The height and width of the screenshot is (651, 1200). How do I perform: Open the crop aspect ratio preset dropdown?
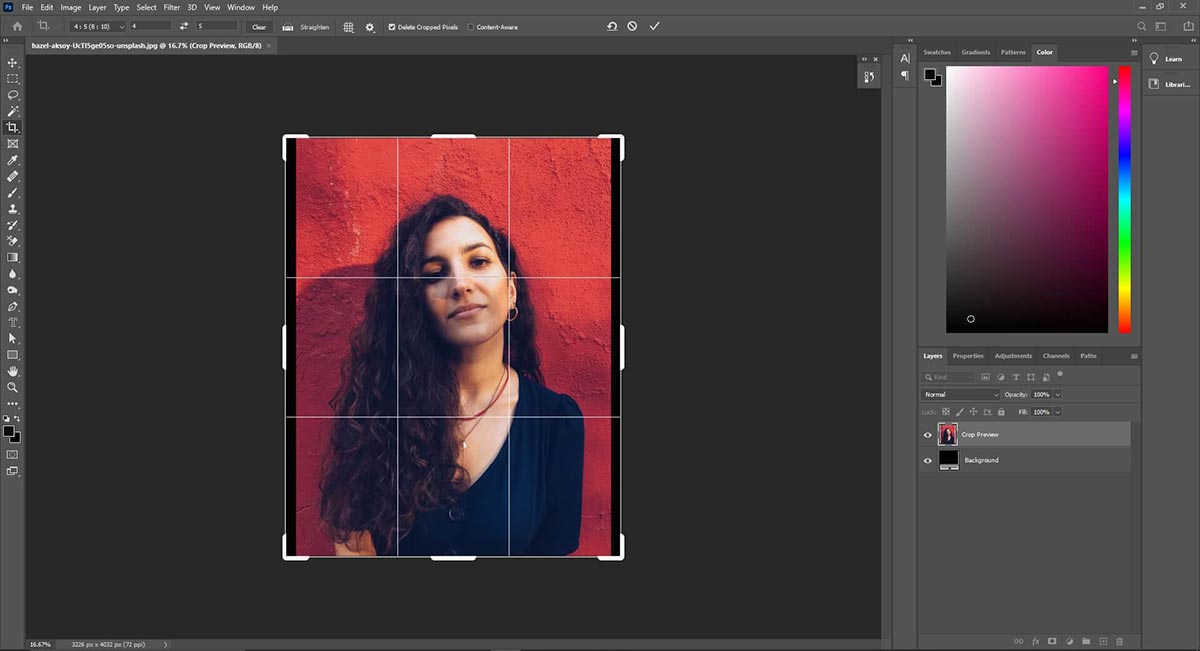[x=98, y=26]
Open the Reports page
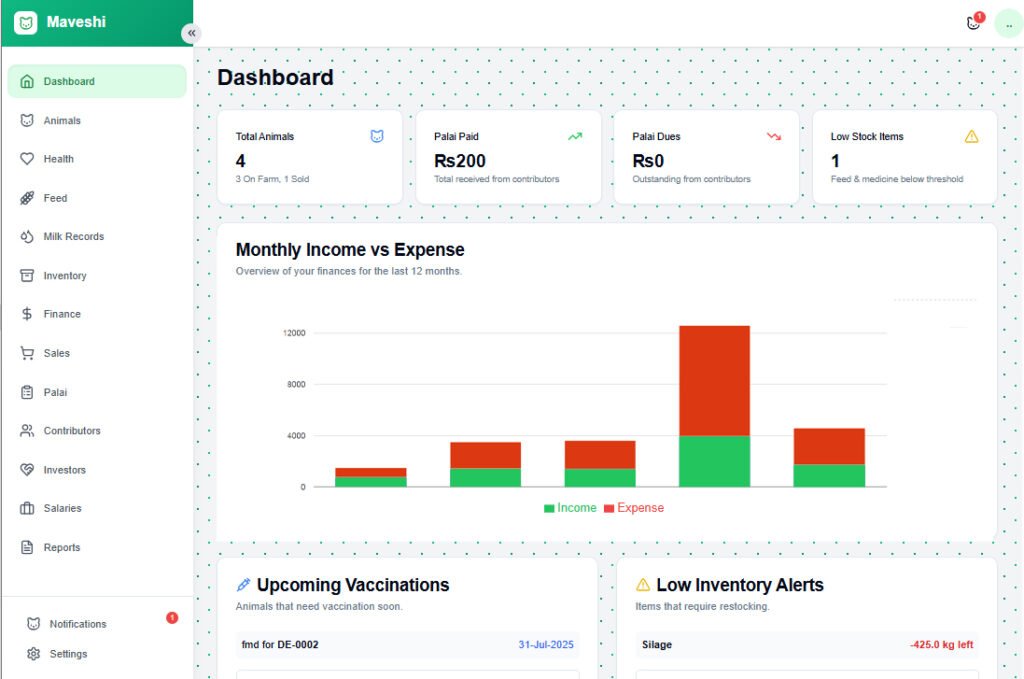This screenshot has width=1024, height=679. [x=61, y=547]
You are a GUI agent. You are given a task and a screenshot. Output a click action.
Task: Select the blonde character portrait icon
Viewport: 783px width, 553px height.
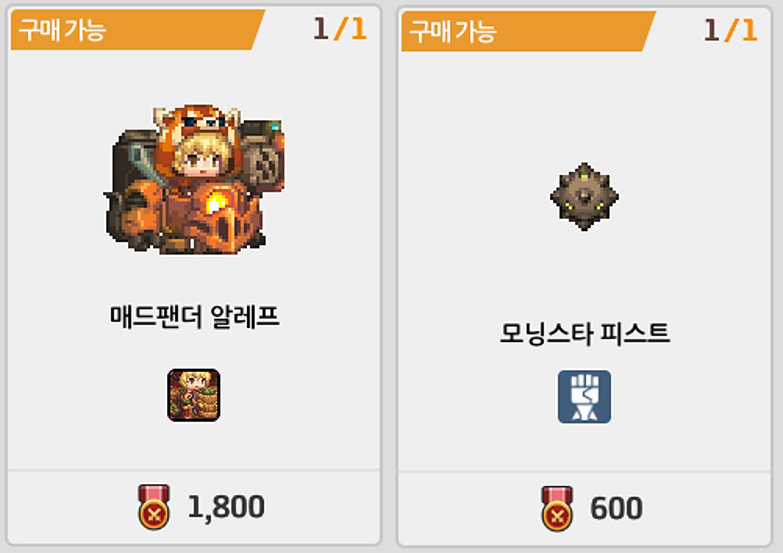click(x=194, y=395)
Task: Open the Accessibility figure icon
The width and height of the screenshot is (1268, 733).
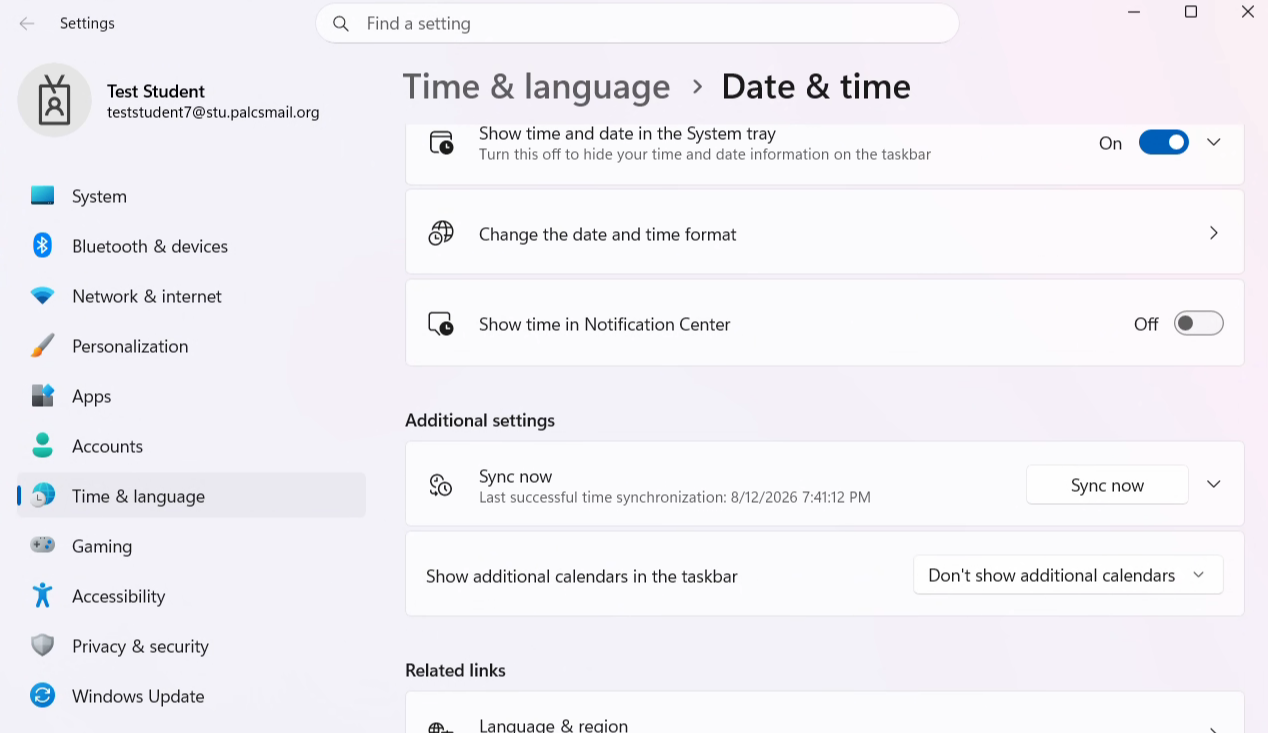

> **What is expected**: Please print all the data above word for word. Pictures should not appear in the copy.

> **Response to the task**:
The height and width of the screenshot is (651, 1200). How do I perform: Open the crop aspect ratio preset dropdown?
[x=98, y=26]
Open the Reports page
This screenshot has width=1024, height=679. [x=61, y=547]
You are a GUI agent. You are given a task and a screenshot. Output a click action.
Task: Select the blonde character portrait icon
Viewport: 783px width, 553px height.
click(x=194, y=395)
Task: Open the Accessibility figure icon
The width and height of the screenshot is (1268, 733).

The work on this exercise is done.